─── Material for this exercise

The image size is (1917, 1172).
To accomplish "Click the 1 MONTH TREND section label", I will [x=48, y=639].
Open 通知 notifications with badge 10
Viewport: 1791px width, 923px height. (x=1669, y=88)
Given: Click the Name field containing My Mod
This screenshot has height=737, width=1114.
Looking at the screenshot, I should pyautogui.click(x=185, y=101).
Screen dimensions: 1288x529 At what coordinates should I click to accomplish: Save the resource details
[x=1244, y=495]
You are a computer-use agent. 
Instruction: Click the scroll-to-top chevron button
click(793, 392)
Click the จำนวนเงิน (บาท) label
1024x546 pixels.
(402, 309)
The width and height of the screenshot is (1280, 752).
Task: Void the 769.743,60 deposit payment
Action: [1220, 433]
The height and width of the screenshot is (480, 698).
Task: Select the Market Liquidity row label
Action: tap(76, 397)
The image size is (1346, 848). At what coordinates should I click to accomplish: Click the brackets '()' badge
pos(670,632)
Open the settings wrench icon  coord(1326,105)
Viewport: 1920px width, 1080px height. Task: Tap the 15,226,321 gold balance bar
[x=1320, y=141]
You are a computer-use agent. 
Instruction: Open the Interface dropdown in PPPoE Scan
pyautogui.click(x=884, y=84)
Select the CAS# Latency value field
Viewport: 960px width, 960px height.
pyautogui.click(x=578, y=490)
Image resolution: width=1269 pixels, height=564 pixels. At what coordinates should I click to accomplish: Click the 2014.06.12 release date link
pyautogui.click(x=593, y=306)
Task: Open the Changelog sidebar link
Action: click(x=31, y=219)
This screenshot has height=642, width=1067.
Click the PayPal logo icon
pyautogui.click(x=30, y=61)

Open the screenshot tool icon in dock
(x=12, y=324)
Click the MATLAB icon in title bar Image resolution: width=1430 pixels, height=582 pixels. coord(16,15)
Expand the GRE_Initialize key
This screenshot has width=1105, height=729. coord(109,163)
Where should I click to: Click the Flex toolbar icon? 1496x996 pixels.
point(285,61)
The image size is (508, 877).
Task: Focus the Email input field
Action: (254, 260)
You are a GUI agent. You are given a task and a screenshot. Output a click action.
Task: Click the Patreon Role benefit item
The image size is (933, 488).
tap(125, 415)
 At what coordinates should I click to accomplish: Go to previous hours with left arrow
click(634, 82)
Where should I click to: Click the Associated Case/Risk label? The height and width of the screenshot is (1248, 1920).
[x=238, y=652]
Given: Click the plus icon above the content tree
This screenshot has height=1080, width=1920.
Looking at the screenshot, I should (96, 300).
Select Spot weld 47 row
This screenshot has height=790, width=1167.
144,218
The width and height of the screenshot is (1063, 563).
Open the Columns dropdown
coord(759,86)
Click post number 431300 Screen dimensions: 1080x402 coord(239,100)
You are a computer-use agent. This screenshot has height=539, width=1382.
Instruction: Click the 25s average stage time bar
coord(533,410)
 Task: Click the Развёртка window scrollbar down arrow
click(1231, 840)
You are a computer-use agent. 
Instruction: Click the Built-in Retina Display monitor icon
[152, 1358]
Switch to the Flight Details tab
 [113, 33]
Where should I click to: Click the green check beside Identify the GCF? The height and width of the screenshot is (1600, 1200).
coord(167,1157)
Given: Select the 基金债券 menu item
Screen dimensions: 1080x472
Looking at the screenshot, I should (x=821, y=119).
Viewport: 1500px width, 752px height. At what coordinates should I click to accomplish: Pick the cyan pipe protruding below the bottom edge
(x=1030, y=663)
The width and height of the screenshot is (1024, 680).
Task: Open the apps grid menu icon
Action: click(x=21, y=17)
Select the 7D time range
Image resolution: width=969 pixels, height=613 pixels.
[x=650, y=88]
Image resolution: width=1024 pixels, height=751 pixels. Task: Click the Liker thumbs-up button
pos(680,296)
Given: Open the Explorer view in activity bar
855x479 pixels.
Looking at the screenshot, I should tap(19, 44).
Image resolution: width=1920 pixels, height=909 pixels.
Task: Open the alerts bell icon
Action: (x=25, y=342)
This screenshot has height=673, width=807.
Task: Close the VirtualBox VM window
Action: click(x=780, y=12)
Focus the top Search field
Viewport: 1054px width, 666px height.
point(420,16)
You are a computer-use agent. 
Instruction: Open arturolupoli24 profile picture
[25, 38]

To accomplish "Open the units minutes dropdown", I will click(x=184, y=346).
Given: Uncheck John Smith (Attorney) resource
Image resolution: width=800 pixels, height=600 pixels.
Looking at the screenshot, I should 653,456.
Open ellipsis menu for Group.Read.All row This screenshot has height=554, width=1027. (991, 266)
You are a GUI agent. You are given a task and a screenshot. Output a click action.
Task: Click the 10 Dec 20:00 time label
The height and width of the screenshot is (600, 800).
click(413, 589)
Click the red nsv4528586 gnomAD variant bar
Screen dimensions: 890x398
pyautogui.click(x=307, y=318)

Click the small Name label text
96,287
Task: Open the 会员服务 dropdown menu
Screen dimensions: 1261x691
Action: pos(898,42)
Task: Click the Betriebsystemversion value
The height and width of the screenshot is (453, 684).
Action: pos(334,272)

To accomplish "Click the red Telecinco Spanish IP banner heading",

──────

Task details:
Reproduce exactly the line containing "Instruction: Open arturolupoli24" and every line after it through the end of the records above, and nothing else.

Answer for the task:
Instruction: Open arturolupoli24 profile picture
[25, 38]

To accomplish "Open the units minutes dropdown", I will click(x=184, y=346).
Given: Uncheck John Smith (Attorney) resource
Image resolution: width=800 pixels, height=600 pixels.
Looking at the screenshot, I should 653,456.
Open ellipsis menu for Group.Read.All row This screenshot has height=554, width=1027. (991, 266)
You are a GUI agent. You are given a task and a screenshot. Output a click action.
Task: Click the 10 Dec 20:00 time label
The height and width of the screenshot is (600, 800).
click(413, 589)
Click the red nsv4528586 gnomAD variant bar
Screen dimensions: 890x398
pyautogui.click(x=307, y=318)

Click the small Name label text
96,287
Task: Open the 会员服务 dropdown menu
Screen dimensions: 1261x691
Action: pos(898,42)
Task: Click the Betriebsystemversion value
The height and width of the screenshot is (453, 684).
Action: pos(334,272)

To accomplish "Click the red Telecinco Spanish IP banner heading",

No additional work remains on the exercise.